### GIVEN INSTRUCTION
Copy the listing from its first line through the line containing "Action: click(841, 151)", keeping both ends and reproducing every line unchanged.

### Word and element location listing
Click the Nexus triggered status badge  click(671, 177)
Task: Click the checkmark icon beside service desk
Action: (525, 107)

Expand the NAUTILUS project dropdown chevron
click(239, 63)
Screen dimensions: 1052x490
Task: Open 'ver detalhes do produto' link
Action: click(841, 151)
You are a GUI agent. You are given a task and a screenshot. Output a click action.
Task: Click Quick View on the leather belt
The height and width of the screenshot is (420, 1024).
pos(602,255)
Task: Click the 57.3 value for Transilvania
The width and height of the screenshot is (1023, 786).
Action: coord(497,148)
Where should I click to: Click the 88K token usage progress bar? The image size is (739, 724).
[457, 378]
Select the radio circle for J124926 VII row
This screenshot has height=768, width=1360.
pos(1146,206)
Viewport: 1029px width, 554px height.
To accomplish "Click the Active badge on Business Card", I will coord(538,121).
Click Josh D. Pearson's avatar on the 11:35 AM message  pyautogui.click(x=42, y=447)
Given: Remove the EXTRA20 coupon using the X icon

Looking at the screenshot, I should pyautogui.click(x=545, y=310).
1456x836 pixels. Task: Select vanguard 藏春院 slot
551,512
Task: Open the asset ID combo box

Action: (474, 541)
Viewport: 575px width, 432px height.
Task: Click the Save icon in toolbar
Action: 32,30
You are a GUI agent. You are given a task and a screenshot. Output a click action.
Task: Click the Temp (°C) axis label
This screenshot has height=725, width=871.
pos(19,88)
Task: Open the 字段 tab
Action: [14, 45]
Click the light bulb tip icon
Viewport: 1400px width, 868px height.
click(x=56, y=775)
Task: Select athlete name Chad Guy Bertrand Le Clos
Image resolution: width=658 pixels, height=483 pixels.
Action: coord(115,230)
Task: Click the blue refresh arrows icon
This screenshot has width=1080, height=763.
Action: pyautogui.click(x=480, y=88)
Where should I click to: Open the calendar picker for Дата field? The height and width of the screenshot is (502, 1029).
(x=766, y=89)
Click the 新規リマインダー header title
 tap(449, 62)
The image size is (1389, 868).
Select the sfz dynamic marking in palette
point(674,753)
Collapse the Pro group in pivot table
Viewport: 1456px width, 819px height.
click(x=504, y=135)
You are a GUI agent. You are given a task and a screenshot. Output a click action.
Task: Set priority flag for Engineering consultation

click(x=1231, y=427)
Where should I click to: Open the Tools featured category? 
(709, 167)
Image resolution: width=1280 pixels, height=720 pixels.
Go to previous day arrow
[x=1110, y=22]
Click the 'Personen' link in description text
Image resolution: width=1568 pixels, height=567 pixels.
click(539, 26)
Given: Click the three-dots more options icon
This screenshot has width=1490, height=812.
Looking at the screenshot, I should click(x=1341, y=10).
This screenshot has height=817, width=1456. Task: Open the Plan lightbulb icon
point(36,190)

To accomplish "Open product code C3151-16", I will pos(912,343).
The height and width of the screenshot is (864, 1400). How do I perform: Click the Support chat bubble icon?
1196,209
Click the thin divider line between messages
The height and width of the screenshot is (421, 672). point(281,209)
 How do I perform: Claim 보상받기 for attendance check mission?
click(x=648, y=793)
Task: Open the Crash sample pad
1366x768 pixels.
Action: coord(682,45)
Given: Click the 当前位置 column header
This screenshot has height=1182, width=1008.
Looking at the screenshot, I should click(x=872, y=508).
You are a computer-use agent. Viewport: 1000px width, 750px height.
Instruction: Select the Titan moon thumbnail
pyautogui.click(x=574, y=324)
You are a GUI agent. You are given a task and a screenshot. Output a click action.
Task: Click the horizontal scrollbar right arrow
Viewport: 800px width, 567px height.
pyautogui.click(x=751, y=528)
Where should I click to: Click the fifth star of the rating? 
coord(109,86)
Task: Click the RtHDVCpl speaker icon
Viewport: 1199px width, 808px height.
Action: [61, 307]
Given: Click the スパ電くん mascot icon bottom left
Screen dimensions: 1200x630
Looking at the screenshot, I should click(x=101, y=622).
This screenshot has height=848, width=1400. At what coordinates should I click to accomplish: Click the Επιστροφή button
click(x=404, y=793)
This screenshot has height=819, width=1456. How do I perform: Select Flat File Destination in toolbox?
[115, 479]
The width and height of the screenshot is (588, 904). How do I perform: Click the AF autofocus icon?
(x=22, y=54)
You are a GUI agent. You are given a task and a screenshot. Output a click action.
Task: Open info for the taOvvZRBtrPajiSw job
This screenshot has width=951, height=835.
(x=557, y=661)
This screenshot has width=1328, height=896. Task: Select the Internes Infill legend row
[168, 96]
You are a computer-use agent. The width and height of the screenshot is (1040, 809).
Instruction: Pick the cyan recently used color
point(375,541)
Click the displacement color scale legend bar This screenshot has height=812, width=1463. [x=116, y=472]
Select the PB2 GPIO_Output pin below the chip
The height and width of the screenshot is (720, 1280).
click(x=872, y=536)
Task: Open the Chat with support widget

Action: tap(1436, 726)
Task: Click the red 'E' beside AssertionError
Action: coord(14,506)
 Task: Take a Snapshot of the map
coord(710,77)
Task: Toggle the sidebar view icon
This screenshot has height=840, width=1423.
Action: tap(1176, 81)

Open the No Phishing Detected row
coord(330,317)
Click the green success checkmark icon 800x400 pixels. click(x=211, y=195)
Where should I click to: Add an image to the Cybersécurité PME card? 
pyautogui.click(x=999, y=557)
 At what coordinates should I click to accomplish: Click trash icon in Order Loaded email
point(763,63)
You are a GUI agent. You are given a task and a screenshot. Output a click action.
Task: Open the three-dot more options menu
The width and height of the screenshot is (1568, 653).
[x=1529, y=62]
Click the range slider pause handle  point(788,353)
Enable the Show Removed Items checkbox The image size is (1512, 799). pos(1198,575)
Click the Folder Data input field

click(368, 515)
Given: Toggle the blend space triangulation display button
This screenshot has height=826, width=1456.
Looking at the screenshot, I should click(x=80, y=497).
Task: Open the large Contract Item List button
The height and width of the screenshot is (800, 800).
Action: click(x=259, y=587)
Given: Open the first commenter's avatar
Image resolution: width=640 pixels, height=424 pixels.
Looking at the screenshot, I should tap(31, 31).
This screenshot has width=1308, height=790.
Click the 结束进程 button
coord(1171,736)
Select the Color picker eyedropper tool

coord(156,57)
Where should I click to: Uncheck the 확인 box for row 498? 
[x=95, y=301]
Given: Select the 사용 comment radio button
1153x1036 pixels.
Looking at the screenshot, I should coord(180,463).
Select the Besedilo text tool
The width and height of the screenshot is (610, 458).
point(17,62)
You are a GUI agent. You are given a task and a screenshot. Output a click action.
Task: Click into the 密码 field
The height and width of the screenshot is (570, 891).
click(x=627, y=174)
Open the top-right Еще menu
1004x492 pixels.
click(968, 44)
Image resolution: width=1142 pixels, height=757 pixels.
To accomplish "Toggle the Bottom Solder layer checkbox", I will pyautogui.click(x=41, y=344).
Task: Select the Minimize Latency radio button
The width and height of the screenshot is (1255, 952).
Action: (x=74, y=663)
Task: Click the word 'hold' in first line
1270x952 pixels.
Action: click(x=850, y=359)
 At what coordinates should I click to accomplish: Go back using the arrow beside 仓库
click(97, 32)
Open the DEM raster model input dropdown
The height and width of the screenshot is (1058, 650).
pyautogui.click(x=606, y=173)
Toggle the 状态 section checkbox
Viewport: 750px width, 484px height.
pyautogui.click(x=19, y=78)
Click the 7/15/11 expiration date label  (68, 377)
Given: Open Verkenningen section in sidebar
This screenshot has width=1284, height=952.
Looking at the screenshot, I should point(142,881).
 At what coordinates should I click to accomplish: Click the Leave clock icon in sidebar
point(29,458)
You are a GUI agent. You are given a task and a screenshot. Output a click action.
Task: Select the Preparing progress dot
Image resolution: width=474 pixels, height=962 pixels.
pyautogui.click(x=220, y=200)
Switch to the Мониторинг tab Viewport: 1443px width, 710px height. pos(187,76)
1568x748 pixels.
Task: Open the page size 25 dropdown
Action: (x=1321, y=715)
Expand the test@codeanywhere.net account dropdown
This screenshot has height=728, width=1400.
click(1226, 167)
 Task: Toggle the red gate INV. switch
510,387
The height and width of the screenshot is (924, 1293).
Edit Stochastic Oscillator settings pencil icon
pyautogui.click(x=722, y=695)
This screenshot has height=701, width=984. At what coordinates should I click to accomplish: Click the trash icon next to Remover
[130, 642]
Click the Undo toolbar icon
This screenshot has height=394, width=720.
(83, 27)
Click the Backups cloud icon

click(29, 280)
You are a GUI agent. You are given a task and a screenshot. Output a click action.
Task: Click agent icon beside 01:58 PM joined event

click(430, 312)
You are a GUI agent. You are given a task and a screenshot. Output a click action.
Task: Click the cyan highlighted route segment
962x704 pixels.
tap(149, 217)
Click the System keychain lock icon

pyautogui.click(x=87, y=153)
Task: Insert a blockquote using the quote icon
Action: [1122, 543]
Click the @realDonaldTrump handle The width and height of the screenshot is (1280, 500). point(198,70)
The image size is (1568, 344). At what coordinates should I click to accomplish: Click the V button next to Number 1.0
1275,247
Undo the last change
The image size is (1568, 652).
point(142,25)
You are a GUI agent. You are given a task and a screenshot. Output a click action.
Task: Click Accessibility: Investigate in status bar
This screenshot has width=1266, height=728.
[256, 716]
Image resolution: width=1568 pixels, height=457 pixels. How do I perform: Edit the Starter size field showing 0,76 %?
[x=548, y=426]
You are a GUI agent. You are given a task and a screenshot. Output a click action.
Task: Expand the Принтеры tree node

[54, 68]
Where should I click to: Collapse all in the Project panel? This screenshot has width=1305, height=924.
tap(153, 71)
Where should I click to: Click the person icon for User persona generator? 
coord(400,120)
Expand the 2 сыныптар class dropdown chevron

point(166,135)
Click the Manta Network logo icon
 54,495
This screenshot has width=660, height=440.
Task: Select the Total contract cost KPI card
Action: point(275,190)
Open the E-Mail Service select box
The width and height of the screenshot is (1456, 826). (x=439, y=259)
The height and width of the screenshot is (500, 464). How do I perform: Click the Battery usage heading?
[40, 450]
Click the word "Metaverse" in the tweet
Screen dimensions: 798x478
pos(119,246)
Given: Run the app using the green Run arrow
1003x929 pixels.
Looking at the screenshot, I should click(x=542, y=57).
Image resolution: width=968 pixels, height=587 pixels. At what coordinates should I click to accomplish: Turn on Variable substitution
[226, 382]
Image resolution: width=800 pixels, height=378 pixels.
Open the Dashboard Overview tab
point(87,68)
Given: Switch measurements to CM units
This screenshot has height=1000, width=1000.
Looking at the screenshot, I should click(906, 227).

### THE REPLY
Click the Nexus triggered status badge  click(671, 177)
Task: Click the checkmark icon beside service desk
Action: (525, 107)

Expand the NAUTILUS project dropdown chevron
click(239, 63)
Screen dimensions: 1052x490
Task: Open 'ver detalhes do produto' link
Action: click(841, 151)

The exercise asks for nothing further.